US$250 Million Convertible Senior Notes

TORONTO, ON, March 19, 2026 – i-80 GOLD CORP. (TSX:IAU) (NYSE American:IAUX) (“i-80 Gold” or the “Company”) announced that it has priced its previously announced offering (the “Offering”) of unsecured convertible senior notes due 2031 (the “Notes”). The Company intends to issue US$250 million aggregate principal amount of Notes (or US$287.5 million aggregate principal amount if the option granted to the initial purchasers to purchase additional Notes is exercised in full). The Offering was upsized from the previously announced US$200 million (or US$230 million if the option granted to the initial purchasers to purchase additional Notes was exercised in full).

The Notes will bear cash interest paid semi-annually at a rate of 3.75% per annum. The initial conversion rate for the Notes will be 519.4805 common shares of the Company (the “Shares”) per US$1,000 principal amount of Notes, equivalent to an initial conversion price of approximately US$1.93 per Share. The initial conversion rate represents a premium of approximately 37.5% relative to yesterday’s closing market price of the Shares on the NYSE American and is subject to adjustment in certain events.

The Offering is expected to close on or about March 23, 2026, subject to customary closing conditions including approval of the Toronto Stock Exchange and the NYSE American.

i-80 Gold intends to use the net proceeds from this Offering to advance the Company’s gold projects through various stages of development, refurbish the Lone Tree processing plant, and fund resource expansion and infill drilling, as well as for general corporate and working capital purposes.

The Notes and the Shares issuable upon the conversion thereof have not been and will not be registered under the U.S. Securities Act of 1933, as amended (the “Securities Act”), registered under any state securities laws, or qualified by a prospectus in Canada. The Notes and the Shares may not be offered or sold in the United States absent registration under the Securities Act or an applicable exemption from registration under the Securities Act. The Notes were offered only to “qualified institutional buyers” (as defined in Rule 144A under the Securities Act). The Notes may not be offered or sold in Canada except pursuant to exemptions from the prospectus requirements of applicable Canadian provincial and territorial securities laws.

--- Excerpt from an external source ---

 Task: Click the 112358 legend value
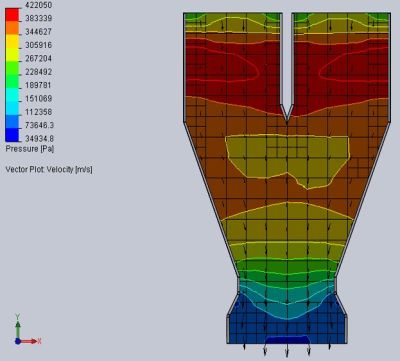pyautogui.click(x=39, y=112)
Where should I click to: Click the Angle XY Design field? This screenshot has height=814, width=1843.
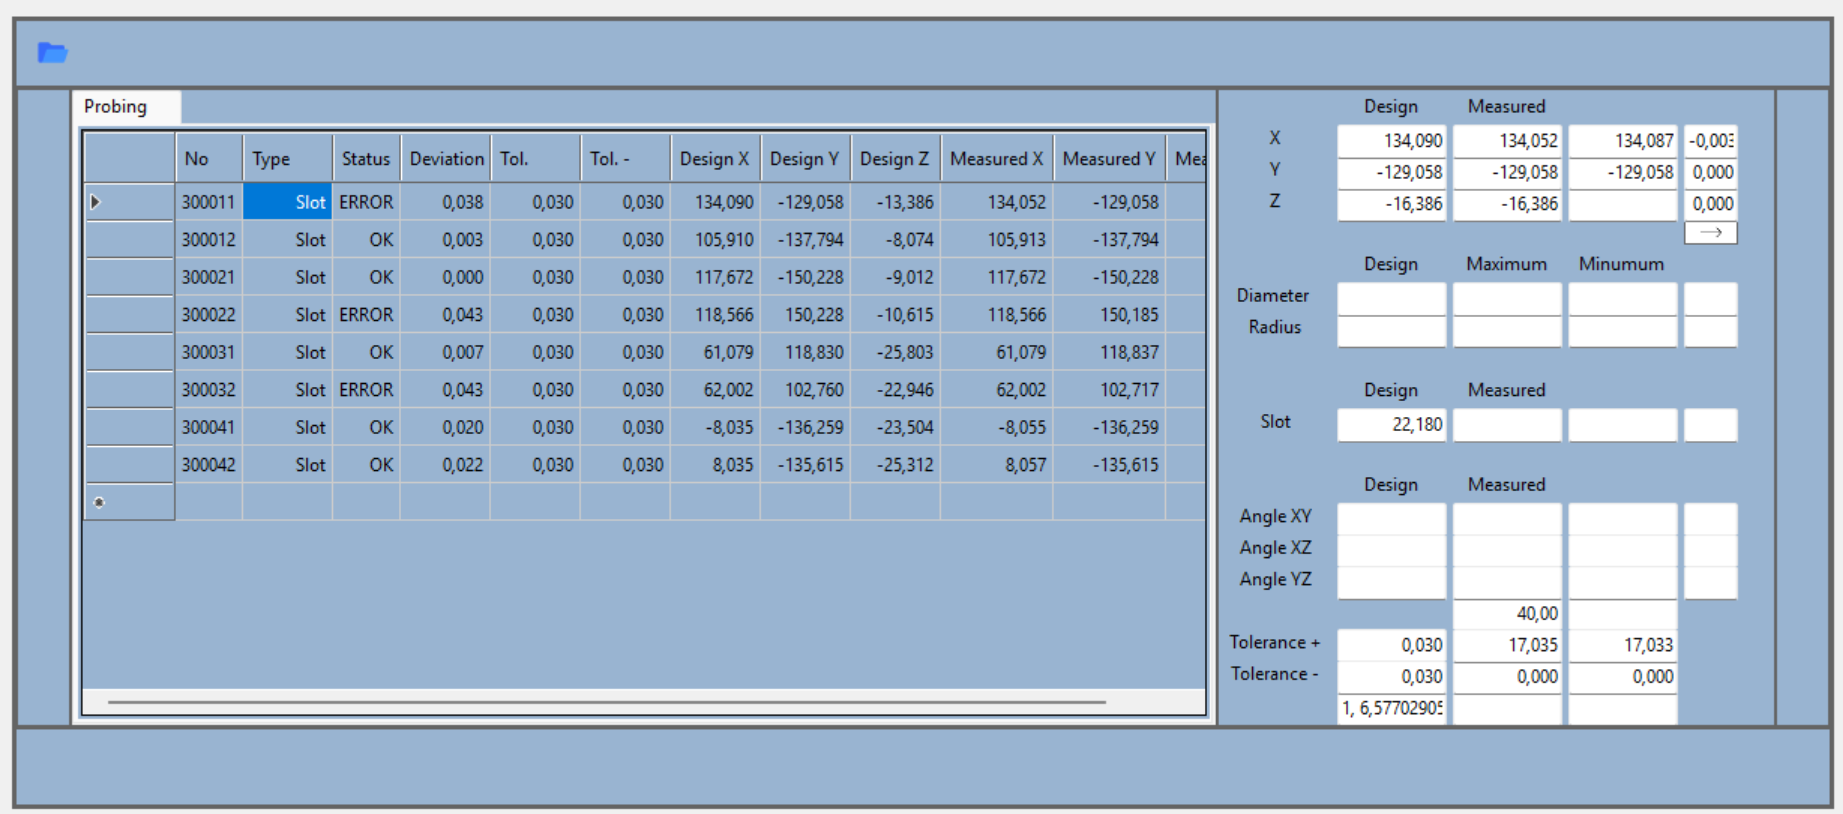pyautogui.click(x=1391, y=519)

This news release is neither an offer to sell nor the solicitation of an offer to buy the Notes or the Shares issuable upon the conversion thereof, and shall not constitute an offer to sell or solicitation of an offer to buy, or a sale of, the Notes or the Shares issuable upon the conversion thereof in any jurisdiction in which such offer, solicitation or sale is unlawful.

About i-80 Gold Corp.

i-80 Gold Corp. is a Nevada-focused mining company committed to building a mid-tier gold producer through a new development plan to advance its high-quality asset portfolio. The Company is the fifth largest gold mineral resource holder in the state with a pipeline of high-grade multi-stage projects strategically located in Nevada’s most prolific gold-producing trends. Leveraging its central processing facility following an anticipated refurbishment, i-80 Gold is executing a hub-and-spoke regional mining and processing strategy to maximize efficiency and growth. i-80 Gold’s shares are listed on the Toronto Stock Exchange (TSX: IAU) and the NYSE American (NYSE: IAUX).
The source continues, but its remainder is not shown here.